I have difficulty with the following exercise from Introduction
to Topology (by Tej Bahadur Singh)(Exercise 9 on p. 36):
Let $f: X\to Y$ be a function between topological spaces, and assume
that $A\cup B= X$, where $A-B\subseteq A^\circ$, and $B-A\subseteq B^\circ$. If $f|_{A}$ and $f|_{B}$ (endowed with the relative
topologies) are continuous, show that $f$ is continuous.
I tried to use the following facts (from the book mentioned above):
Definition (locally finite). A family $\{A_i\}$ of subsets of a space $X$ is called locally finite if each point of $X$ has a neighborhood $U$ such that $U\cap A_i\neq \varnothing$ for at most finitely many indices $i$.
(1) Let $\{U_\alpha\}$ be a family of open subsets of a space $X$ with $X = \bigcup_\alpha U_\alpha$. Then a function $f$ from $X$ into a space $Y$ is continuous if and only if $f|_{U_\alpha}$ is continuous for each index $\alpha$. (See Exercise 8 on p. 36)
(2) If a space $X$ is the union of a locally finite family $\{A_i\}$ of closed sets, then a function $f$ from $X$ to
a space $Y$ is continuous if and only if the restriction of $f$ to each $A_i$ is continuous. (See Corollary 2.1.10 on p. 33)
Using the fact (1), we obtain that $f|_{A^\circ\cup B^\circ}$ is continuous. Clearly,
$f|_{A\cap B}$ is continuous. Since $A-B\subseteq A^\circ$ and $B-A\subseteq B^\circ$,
$A^\circ \cup B^\circ \cup (A\cap B)= X$. But $A\cap B$ is not open, so I cannot use the fact (1) again, I have not idea what to do next. Any ideas would be appreciated.
Best Answer
Of course $f$ is continuous in all points of $A^° \cup B^°$. Since $A^\circ \cup B^\circ \cup (A\cap B)= X$, it remains to show that $f$ is continuous in all points of $A \cap B$.
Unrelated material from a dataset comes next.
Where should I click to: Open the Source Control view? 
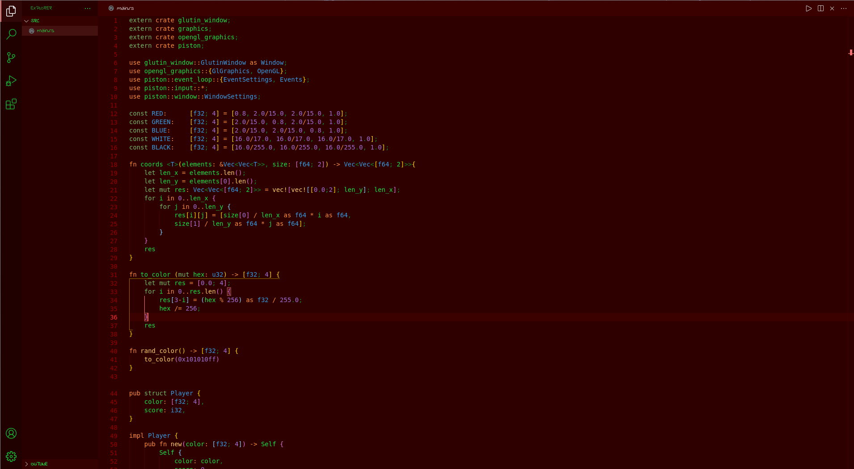click(x=11, y=58)

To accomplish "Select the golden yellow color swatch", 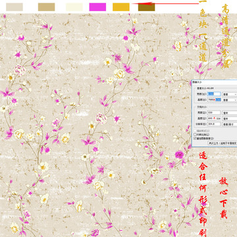I will (x=121, y=7).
Let $x \in A \cap B$ and $V$ be an open neighborhood of $f(x)$ in $Y$. There exist open neighborhoods $U_A$ of $x$ in $A$ and $U_B$ of $x$ in $B$ such that $f(U_A) \subset V$ and $f(U_B) \subset V$. Choose open $W_A, W_B \subset X$ such that $W_A \cap A = U_A, W_B \cap B = U_B$. Define $W = W_A \cap W_B$. Then $W$ is an open neighborhood of $x$ in $X$. We have $f(W) \subset V$: Let $y \in W$. But $y \in A$ or $y \in B$, w.l.o.g. $y \in A$. Thus $y \in W \cap A \subset W_A \cap A = U_A$ and therefore $f(y) \in f(U_A) \subset V$.